403(B) Identification and Non-expert Witness Testimony
{¶ 34} Appellant contends trial counsel was ineffective for failing to object to the use and admission of State's Exhibit No. 14, a photograph of Appellant Gayle Lunsford used to establish Appellant's identify as one of the suspects.
{¶ 35} Evid. R. 403(B) provides:
{¶ 36} "Although relevant, evidence may be excluded if its probative value is substantially value is outweighed by considerations of undue delay or presentation of needless cumulative evidence." Appellant has failed to present any argument demonstrating the offering of this exhibit created any type of delay or was cumulative to the other evidence presented. As such, trial counsel had no reason to object to the evidence on Evid. R. 403(B) grounds.

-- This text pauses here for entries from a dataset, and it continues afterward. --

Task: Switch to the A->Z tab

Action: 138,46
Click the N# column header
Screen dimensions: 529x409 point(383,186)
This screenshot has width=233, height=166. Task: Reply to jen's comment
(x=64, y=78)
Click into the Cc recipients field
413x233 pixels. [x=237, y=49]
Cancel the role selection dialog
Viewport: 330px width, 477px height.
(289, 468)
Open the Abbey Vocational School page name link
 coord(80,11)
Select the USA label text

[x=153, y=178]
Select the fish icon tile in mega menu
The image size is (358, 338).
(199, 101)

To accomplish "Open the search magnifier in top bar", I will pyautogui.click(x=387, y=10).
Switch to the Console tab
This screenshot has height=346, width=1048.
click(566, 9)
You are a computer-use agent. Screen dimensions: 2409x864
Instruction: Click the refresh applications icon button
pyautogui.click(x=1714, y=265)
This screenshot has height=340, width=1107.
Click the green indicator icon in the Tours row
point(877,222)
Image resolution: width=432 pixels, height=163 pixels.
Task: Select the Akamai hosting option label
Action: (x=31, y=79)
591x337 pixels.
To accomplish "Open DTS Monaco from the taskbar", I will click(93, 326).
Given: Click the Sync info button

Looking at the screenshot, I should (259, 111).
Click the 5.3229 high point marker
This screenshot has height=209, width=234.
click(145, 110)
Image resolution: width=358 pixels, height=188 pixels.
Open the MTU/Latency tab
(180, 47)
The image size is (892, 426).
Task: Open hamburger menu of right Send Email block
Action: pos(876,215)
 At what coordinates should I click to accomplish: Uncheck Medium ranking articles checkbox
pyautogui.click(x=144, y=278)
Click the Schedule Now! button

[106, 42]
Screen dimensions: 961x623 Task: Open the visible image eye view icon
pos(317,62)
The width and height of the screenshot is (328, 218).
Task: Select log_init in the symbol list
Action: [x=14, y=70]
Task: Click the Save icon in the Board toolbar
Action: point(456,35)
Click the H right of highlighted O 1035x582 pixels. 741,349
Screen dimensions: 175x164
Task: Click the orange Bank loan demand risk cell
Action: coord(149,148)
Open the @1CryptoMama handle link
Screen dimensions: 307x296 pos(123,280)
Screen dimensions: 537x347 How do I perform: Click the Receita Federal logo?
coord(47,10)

{¶ 37} Assuming, arguendo, trial counsel was deficient for failing to object to the exhibit, we find Appellant has failed to demonstrate prejudice from the admission of this exhibit. Two witnesses identified Appellant as one of the vandals. Additionally, the jury watched the surveillance video themselves. Appellant cannot establish the jury rested its determination of his guilt based upon State's Exhibit No. 14.
Court Costs and Indigency
{¶ 38} Appellant contends trial counsel was ineffective for failing to object to the trial court's imposition of court costs. Appellant submits trial counsel's failure to object at the time of sentencing waived the issue on appeal. Assuming, arguendo, trial counsel was ineffective for failing to object to the trial court's imposition of court costs and restitution, we find Appellant cannot establish the trial court would have sustained the objection and waive costs and restitution had trial counsel so objected. Appellant and his codefendant committed $61,000 worth of damage to the high school and it is highly unlikely the trial court would have been inclined to waive costs and restitution.
Crim. R. 29 Motion
{¶ 39} Appellant also argues trial counsel was ineffective for failing to make an oral motion for acquittal pursuant to Crim. R. 29.
{¶ 40} Crim. R. 29(A) provides:
{¶ 41} "The court on motion of a defendant or on its own motion, after the evidence on either side is closed, shall order the entry of a judgment of acquittal of one or more offenses charged in the indictment, information, or complaint, if the evidence is insufficient to sustain a conviction of such offense or offenses. The court may not reserve ruling on a motion for judgment of acquittal made at the close of the state's case."
{¶ 42} This Court has previously held: "The failure of trial counsel to move for a judgment of acquittal under Crim. R. 29 does not constitute ineffective assistance of counsel when the State's case-in-chief links the defendant to the crimes of which he is accused." State v. Adkins, Morrow App. No. CA-906, 2002-Ohio-3942, at para. 29, citing State v. Mills (1991), 73 Ohio App.3d 27, 35, 595 N.E.2d 1045.
{¶ 43} As discussed in assignment of error one, supra, there was competent, credible evidence to support Appellant's conviction. Accordingly, we find trial counsel's failure to make a motion for acquittal did not constitute ineffective of counsel.
{¶ 44} For the reasons set forth above, we overrule Appellant's second assignment of error.
{¶ 45} The judgment of the Licking County Court of Common Pleas is affirmed.
Hoffman, P.J., Gwin, J., Wise, J., concur.
JUDGMENT ENTRY
For the reasons stated in our accompanying Memorandum-Opinion, the judgment of the Licking County Court of Common Pleas is affirmed. Costs assessed to Appellant.